- [TASK DESCRIPTION]: Print out each entry below exactly, please.

*** STUDY MATERIAL Section Begins ***

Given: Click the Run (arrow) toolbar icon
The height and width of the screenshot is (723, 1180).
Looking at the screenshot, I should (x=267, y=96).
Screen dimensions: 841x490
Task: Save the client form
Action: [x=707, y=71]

*** STUDY MATERIAL Section Ends ***

- [TASK RESPONSE]:
Given: Click the Run (arrow) toolbar icon
The height and width of the screenshot is (723, 1180).
Looking at the screenshot, I should (x=267, y=96).
Screen dimensions: 841x490
Task: Save the client form
Action: [x=707, y=71]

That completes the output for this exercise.